By Simon Harris, head of valuations at UK Vehicle Data

Company car drivers and fleet operators have, for many years, been able to take advantage of incentives that encourage adoption of new electric cars.

It has been hugely successful, with 2023 electric car registrations reaching more than 300,000 units and a market share of 16.5%. For 2024, manufacturers have been set a target of 22% of registrations.

For some car manufacturers, this is an unrealistic target. Over the next couple of years they will be able to compensate for missing it by buying ‘credits’ from brands with higher EV volumes. But after 2026, they will face heavy fines for not reaching the annual target, which by then will have reached 38% of registrations, on its way to 80% by 2030.

Mixed messaging from the Government, equivocation on the deadline to end new sales of pure ICE cars, and a public charging infrastructure that is far from consistent might have already delayed a first electric vehicle purchase for many consumers.

For fleets, it’s a different story. Company car drivers switching from an ICE or hybrid car into an electric car effectively reward themselves with a pay rise thanks to the extremely low BIK tax liability. And in these times of higher living costs, who can blame them?

Salary sacrifice has also been an effective way of persuading many employees to choose an electric car.

But the case for private buyers to choose one weakened with the end of the plug-in car grant a few years ago. And during the last 13 years of electric car sales in the UK, what incentives have encouraged take-up among used car buyers? None at all.

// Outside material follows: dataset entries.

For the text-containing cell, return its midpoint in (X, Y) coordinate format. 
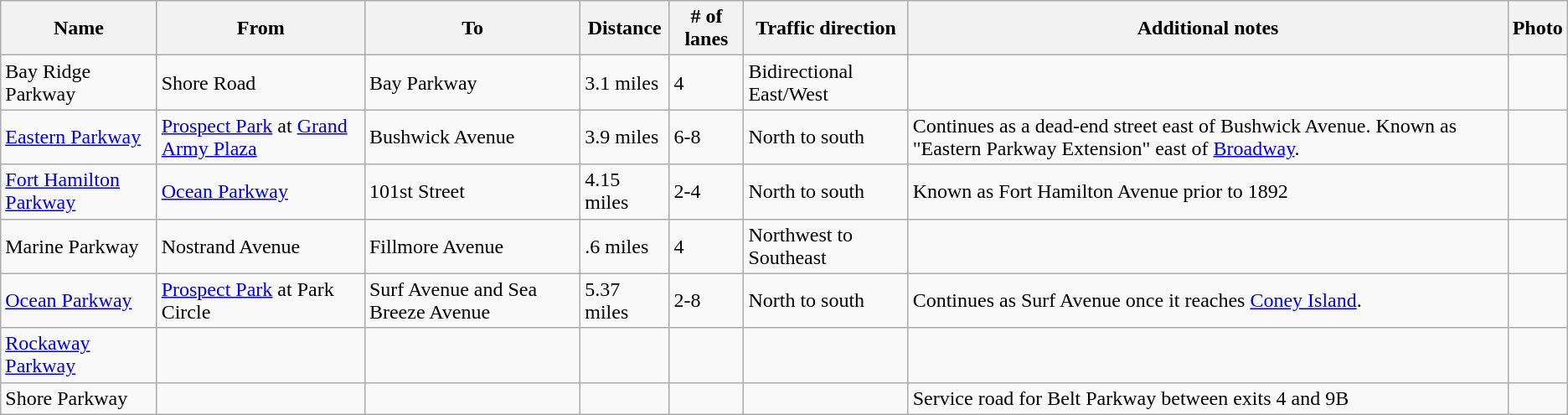
4.15 miles (625, 191)
Prospect Park at Grand Army Plaza (260, 137)
Bay Ridge Parkway (79, 82)
From (260, 28)
101st Street (472, 191)
Eastern Parkway (79, 137)
Known as Fort Hamilton Avenue prior to 1892 (1208, 191)
Continues as a dead-end street east of Bushwick Avenue. Known as "Eastern Parkway Extension" east of Broadway. (1208, 137)
5.37 miles (625, 300)
Continues as Surf Avenue once it reaches Coney Island. (1208, 300)
Surf Avenue and Sea Breeze Avenue (472, 300)
Service road for Belt Parkway between exits 4 and 9B (1208, 398)
To (472, 28)
Fort Hamilton Parkway (79, 191)
3.9 miles (625, 137)
# of lanes (707, 28)
Fillmore Avenue (472, 246)
Nostrand Avenue (260, 246)
Rockaway Parkway (79, 355)
Name (79, 28)
Bidirectional East/West (826, 82)
6-8 (707, 137)
Bay Parkway (472, 82)
2-8 (707, 300)
Photo (1538, 28)
Bushwick Avenue (472, 137)
Traffic direction (826, 28)
Additional notes (1208, 28)
Shore Parkway (79, 398)
2-4 (707, 191)
Marine Parkway (79, 246)
Prospect Park at Park Circle (260, 300)
.6 miles (625, 246)
Distance (625, 28)
3.1 miles (625, 82)
Shore Road (260, 82)
Northwest to Southeast (826, 246)
Output the [x, y] coordinate of the center of the cell containing the given text.  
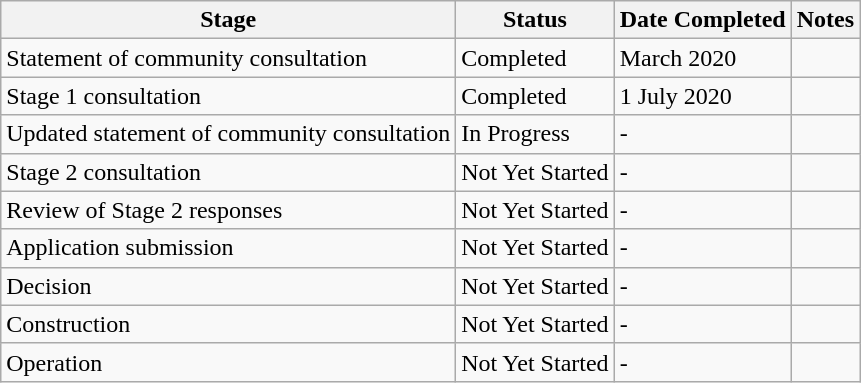
Application submission [228, 248]
1 July 2020 [702, 96]
Notes [825, 20]
Status [535, 20]
Date Completed [702, 20]
March 2020 [702, 58]
Stage 2 consultation [228, 172]
Stage [228, 20]
Construction [228, 324]
In Progress [535, 134]
Operation [228, 362]
Statement of community consultation [228, 58]
Decision [228, 286]
Stage 1 consultation [228, 96]
Review of Stage 2 responses [228, 210]
Updated statement of community consultation [228, 134]
Capture the cell that displays the provided text and extract its [X, Y] central coordinate. 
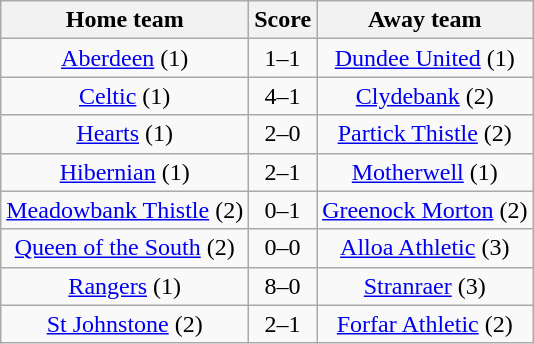
8–0 [283, 286]
St Johnstone (2) [125, 324]
Alloa Athletic (3) [425, 248]
Dundee United (1) [425, 58]
Hibernian (1) [125, 172]
Meadowbank Thistle (2) [125, 210]
2–0 [283, 134]
0–0 [283, 248]
Away team [425, 20]
Hearts (1) [125, 134]
Motherwell (1) [425, 172]
Home team [125, 20]
Stranraer (3) [425, 286]
Rangers (1) [125, 286]
Clydebank (2) [425, 96]
0–1 [283, 210]
Celtic (1) [125, 96]
Forfar Athletic (2) [425, 324]
1–1 [283, 58]
Score [283, 20]
Greenock Morton (2) [425, 210]
4–1 [283, 96]
Queen of the South (2) [125, 248]
Aberdeen (1) [125, 58]
Partick Thistle (2) [425, 134]
Extract the (X, Y) coordinate from the center of the cell holding the provided text.  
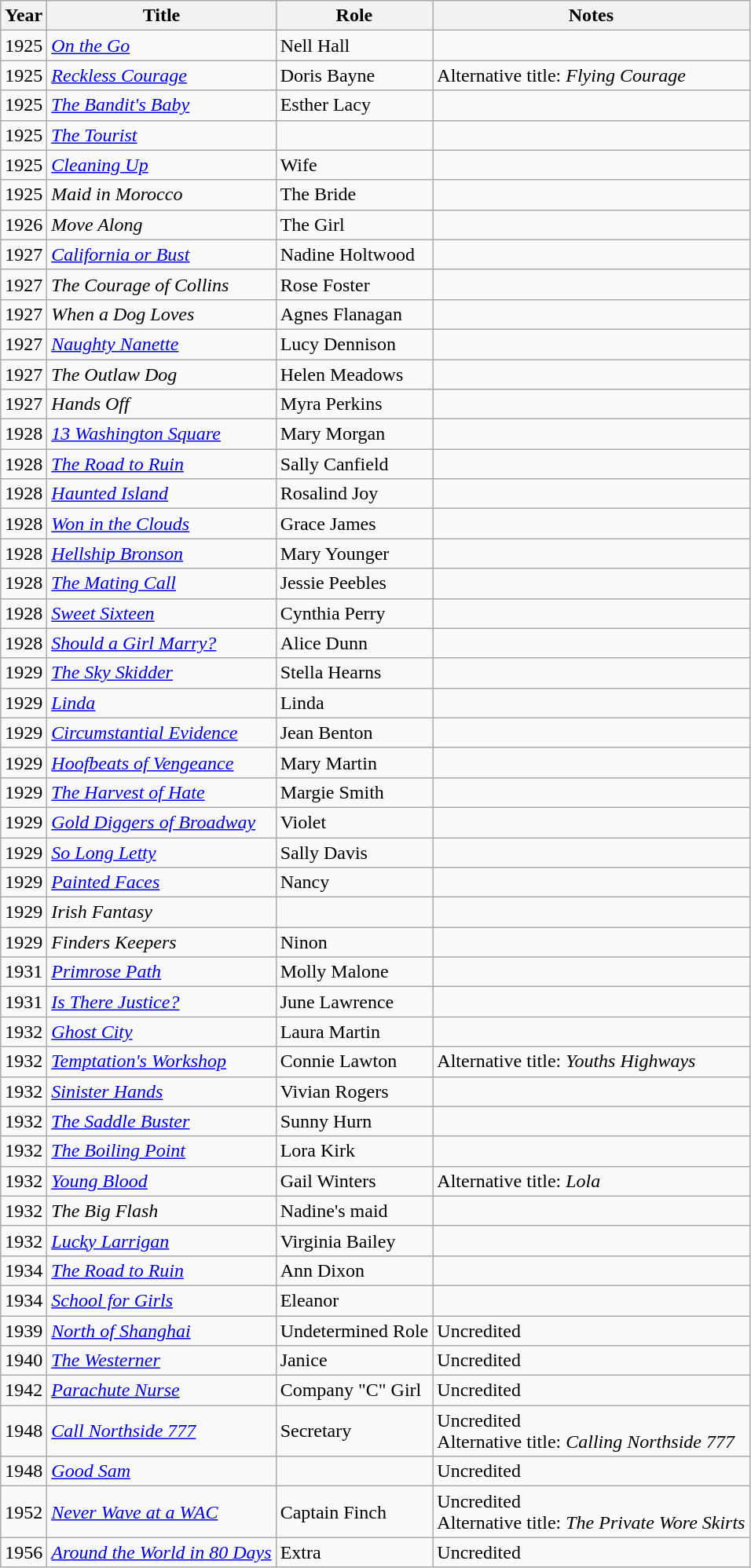
The Bride (354, 195)
The Sky Skidder (162, 673)
Lora Kirk (354, 1152)
The Boiling Point (162, 1152)
Laura Martin (354, 1032)
Title (162, 16)
Won in the Clouds (162, 524)
Cynthia Perry (354, 614)
Parachute Nurse (162, 1391)
Hands Off (162, 405)
Primrose Path (162, 973)
Doris Bayne (354, 75)
Rosalind Joy (354, 494)
Alternative title: Flying Courage (591, 75)
Grace James (354, 524)
Lucky Larrigan (162, 1241)
Connie Lawton (354, 1062)
Gail Winters (354, 1181)
Circumstantial Evidence (162, 733)
Alternative title: Lola (591, 1181)
Violet (354, 822)
Sally Canfield (354, 464)
Nadine Holtwood (354, 255)
Notes (591, 16)
1952 (24, 1513)
Jean Benton (354, 733)
Nancy (354, 883)
So Long Letty (162, 852)
School for Girls (162, 1301)
Margie Smith (354, 793)
Irish Fantasy (162, 913)
Sunny Hurn (354, 1122)
The Girl (354, 225)
The Westerner (162, 1361)
UncreditedAlternative title: The Private Wore Skirts (591, 1513)
Vivian Rogers (354, 1092)
Captain Finch (354, 1513)
UncreditedAlternative title: Calling Northside 777 (591, 1431)
The Harvest of Hate (162, 793)
Never Wave at a WAC (162, 1513)
Move Along (162, 225)
Cleaning Up (162, 165)
Ann Dixon (354, 1271)
Virginia Bailey (354, 1241)
The Courage of Collins (162, 284)
1942 (24, 1391)
1956 (24, 1553)
Temptation's Workshop (162, 1062)
Extra (354, 1553)
North of Shanghai (162, 1332)
Rose Foster (354, 284)
Jessie Peebles (354, 584)
The Big Flash (162, 1211)
Helen Meadows (354, 375)
1940 (24, 1361)
Myra Perkins (354, 405)
Around the World in 80 Days (162, 1553)
The Bandit's Baby (162, 105)
Finders Keepers (162, 943)
Young Blood (162, 1181)
Year (24, 16)
Role (354, 16)
Sally Davis (354, 852)
Mary Younger (354, 554)
June Lawrence (354, 1002)
Nell Hall (354, 46)
Good Sam (162, 1472)
Hoofbeats of Vengeance (162, 763)
Haunted Island (162, 494)
Naughty Nanette (162, 344)
The Tourist (162, 135)
Molly Malone (354, 973)
1926 (24, 225)
Esther Lacy (354, 105)
Lucy Dennison (354, 344)
California or Bust (162, 255)
When a Dog Loves (162, 314)
Reckless Courage (162, 75)
Agnes Flanagan (354, 314)
Ninon (354, 943)
13 Washington Square (162, 434)
Gold Diggers of Broadway (162, 822)
Stella Hearns (354, 673)
The Mating Call (162, 584)
Sinister Hands (162, 1092)
The Outlaw Dog (162, 375)
Janice (354, 1361)
Ghost City (162, 1032)
Painted Faces (162, 883)
Mary Morgan (354, 434)
Company "C" Girl (354, 1391)
The Saddle Buster (162, 1122)
Should a Girl Marry? (162, 643)
Mary Martin (354, 763)
Sweet Sixteen (162, 614)
Is There Justice? (162, 1002)
Eleanor (354, 1301)
On the Go (162, 46)
Hellship Bronson (162, 554)
Undetermined Role (354, 1332)
Call Northside 777 (162, 1431)
Alternative title: Youths Highways (591, 1062)
1939 (24, 1332)
Secretary (354, 1431)
Wife (354, 165)
Nadine's maid (354, 1211)
Alice Dunn (354, 643)
Maid in Morocco (162, 195)
Capture the cell that displays the provided text and extract its (x, y) central coordinate. 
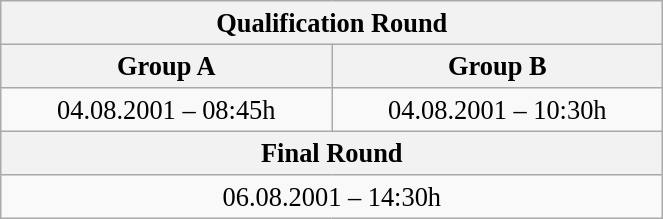
04.08.2001 – 08:45h (166, 109)
Qualification Round (332, 22)
Final Round (332, 153)
Group A (166, 66)
06.08.2001 – 14:30h (332, 197)
Group B (498, 66)
04.08.2001 – 10:30h (498, 109)
Provide the (X, Y) coordinate of the cell's center where the given text is located.  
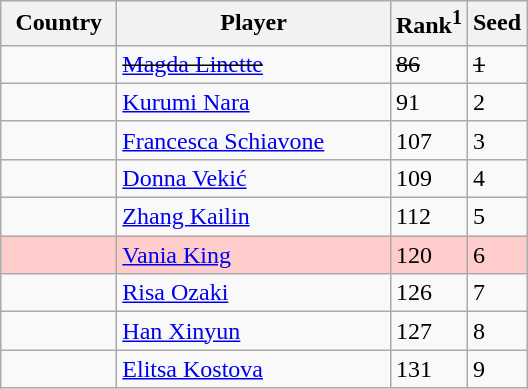
Han Xinyun (254, 331)
6 (496, 255)
1 (496, 64)
Zhang Kailin (254, 217)
Francesca Schiavone (254, 140)
109 (428, 178)
112 (428, 217)
Kurumi Nara (254, 102)
9 (496, 369)
2 (496, 102)
Donna Vekić (254, 178)
126 (428, 293)
Vania King (254, 255)
86 (428, 64)
4 (496, 178)
3 (496, 140)
Risa Ozaki (254, 293)
Elitsa Kostova (254, 369)
120 (428, 255)
7 (496, 293)
Magda Linette (254, 64)
107 (428, 140)
Rank1 (428, 24)
Country (59, 24)
127 (428, 331)
8 (496, 331)
131 (428, 369)
Seed (496, 24)
Player (254, 24)
91 (428, 102)
5 (496, 217)
Return (x, y) of the center of cell containing provided text 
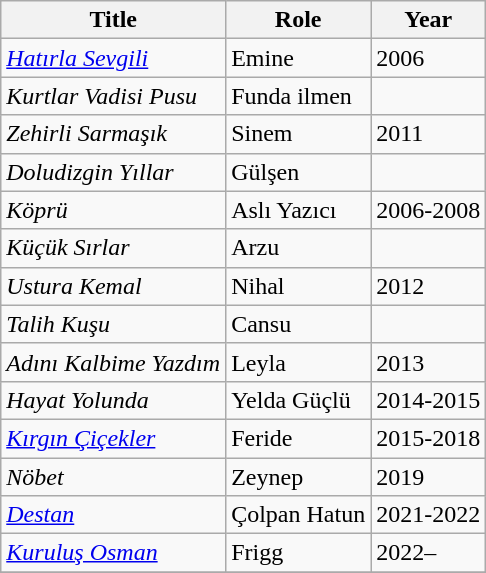
Emine (298, 58)
Talih Kuşu (114, 324)
Cansu (298, 324)
2013 (428, 362)
Role (298, 20)
Kurtlar Vadisi Pusu (114, 96)
2021-2022 (428, 515)
2015-2018 (428, 438)
Arzu (298, 248)
2012 (428, 286)
Zehirli Sarmaşık (114, 134)
Çolpan Hatun (298, 515)
Nihal (298, 286)
Kırgın Çiçekler (114, 438)
Funda ilmen (298, 96)
Kuruluş Osman (114, 553)
Köprü (114, 210)
2006 (428, 58)
Hayat Yolunda (114, 400)
Doludizgin Yıllar (114, 172)
2022– (428, 553)
Nöbet (114, 477)
Leyla (298, 362)
Yelda Güçlü (298, 400)
Sinem (298, 134)
2006-2008 (428, 210)
Ustura Kemal (114, 286)
Adını Kalbime Yazdım (114, 362)
Zeynep (298, 477)
2011 (428, 134)
Hatırla Sevgili (114, 58)
Title (114, 20)
Aslı Yazıcı (298, 210)
Küçük Sırlar (114, 248)
Feride (298, 438)
Destan (114, 515)
Year (428, 20)
Frigg (298, 553)
2019 (428, 477)
Gülşen (298, 172)
2014-2015 (428, 400)
For the text-containing cell, return its midpoint in (x, y) coordinate format. 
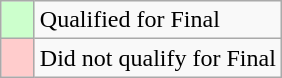
Qualified for Final (158, 20)
Did not qualify for Final (158, 58)
From the cell containing the given text, extract its center point as [x, y] coordinate. 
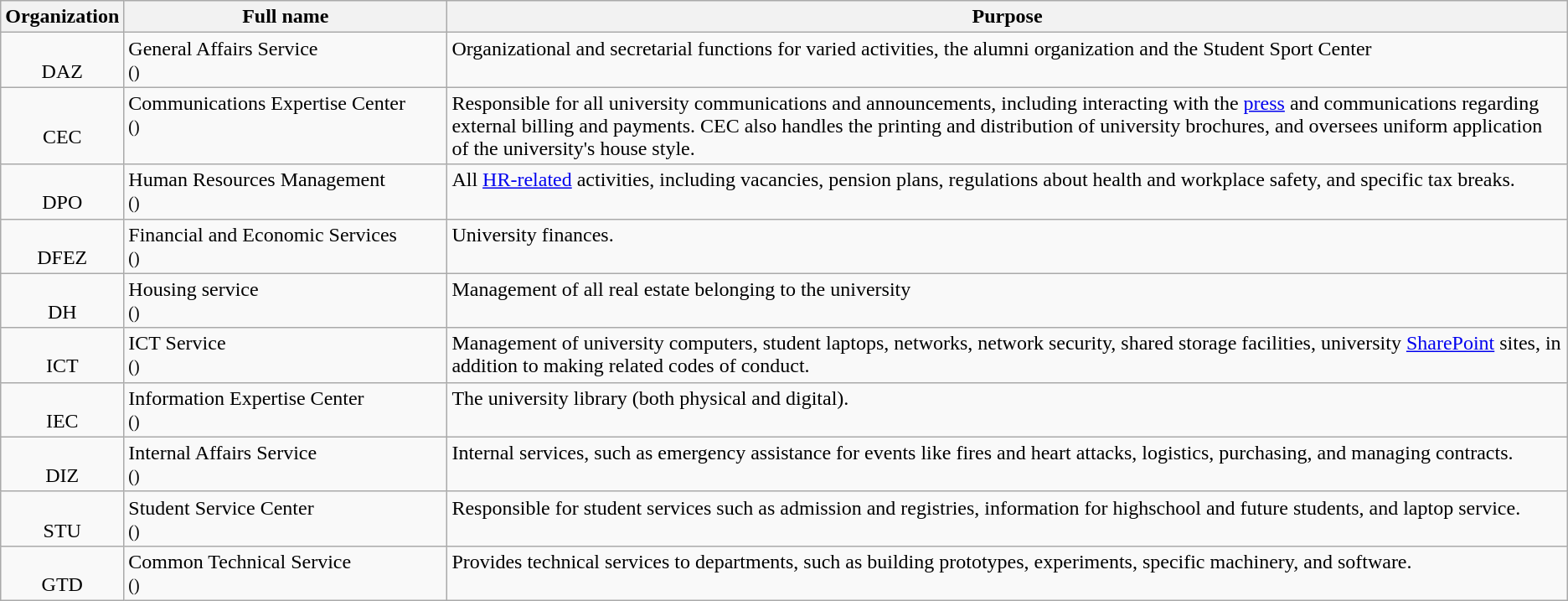
Human Resources Management () [286, 191]
DPO [62, 191]
Common Technical Service () [286, 573]
General Affairs Service () [286, 60]
Provides technical services to departments, such as building prototypes, experiments, specific machinery, and software. [1007, 573]
The university library (both physical and digital). [1007, 409]
IEC [62, 409]
Information Expertise Center () [286, 409]
University finances. [1007, 246]
GTD [62, 573]
Organizational and secretarial functions for varied activities, the alumni organization and the Student Sport Center [1007, 60]
All HR-related activities, including vacancies, pension plans, regulations about health and workplace safety, and specific tax breaks. [1007, 191]
CEC [62, 126]
Management of all real estate belonging to the university [1007, 300]
ICT Service () [286, 355]
ICT [62, 355]
DFEZ [62, 246]
Full name [286, 17]
Responsible for student services such as admission and registries, information for highschool and future students, and laptop service. [1007, 518]
DIZ [62, 464]
Purpose [1007, 17]
Internal Affairs Service () [286, 464]
Organization [62, 17]
Financial and Economic Services () [286, 246]
DAZ [62, 60]
Housing service () [286, 300]
DH [62, 300]
STU [62, 518]
Internal services, such as emergency assistance for events like fires and heart attacks, logistics, purchasing, and managing contracts. [1007, 464]
Communications Expertise Center () [286, 126]
Student Service Center () [286, 518]
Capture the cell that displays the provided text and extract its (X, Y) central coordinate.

Yes, there’s no annual VED – an extremely small component of total running cost – and charging an electric car at home (with a £1,000 charging point) is still substantially cheaper per mile than filling with petrol or diesel. But there has been precious little else.

And this lack of a joined-up approach is partly responsible for the crash in used electric car values we have witnessed during the last 18 months.

Why on earth would a typical used car buyer spend £30,000 on a used, high-performance Tesla Model 3 or Jaguar I-Pace for a short daily commute, school runs and a couple of other trips each week? And it’s these premium-priced cars – chosen by high-ranking employees – that have become too prevalent on the market in recent years.

Put simply, used electric car supply is out of sync with demand by a staggering margin.

And this is where we are with 315,000 EVs registered in 2023, and fewer in earlier years. Based on an annual new car market of 2 million, the ZEV mandate will require around 400,000 electric cars to be registered in 2024, and increase to more than 1.5 million a year by 2030. With used EV demand in the doldrums, forcing registrations in this way and flooding the market with unwanted used cars of the future is hardly sustainable.

In a few years, car manufacturers will begin to introduce solid state batteries, which are said to offer 40% more range than batteries using current technology. This will present the opportunity to offer similar range with a much smaller, lighter, cheaper battery, or hugely increase the distance capability of an electric car on a single charge with batteries the same size.

These will take a while to replace previous EVs in manufacturer line-ups, but by 2030, they could be a significant proportion of the new plug-in cars available, which risks making cars using the current technology seem obsolete and less desirable.

Current policy favours pushing new electric cars, using technology that risks becoming out of date within five years, into a market that is incapable of sustaining the numbers without further pressure on used values.

Urgent action is needed to demonstrate we have a robust and reliable charging infrastructure, to make electric cars more appealing and relevant to used car buyers, and ensure those buyers understand the benefits.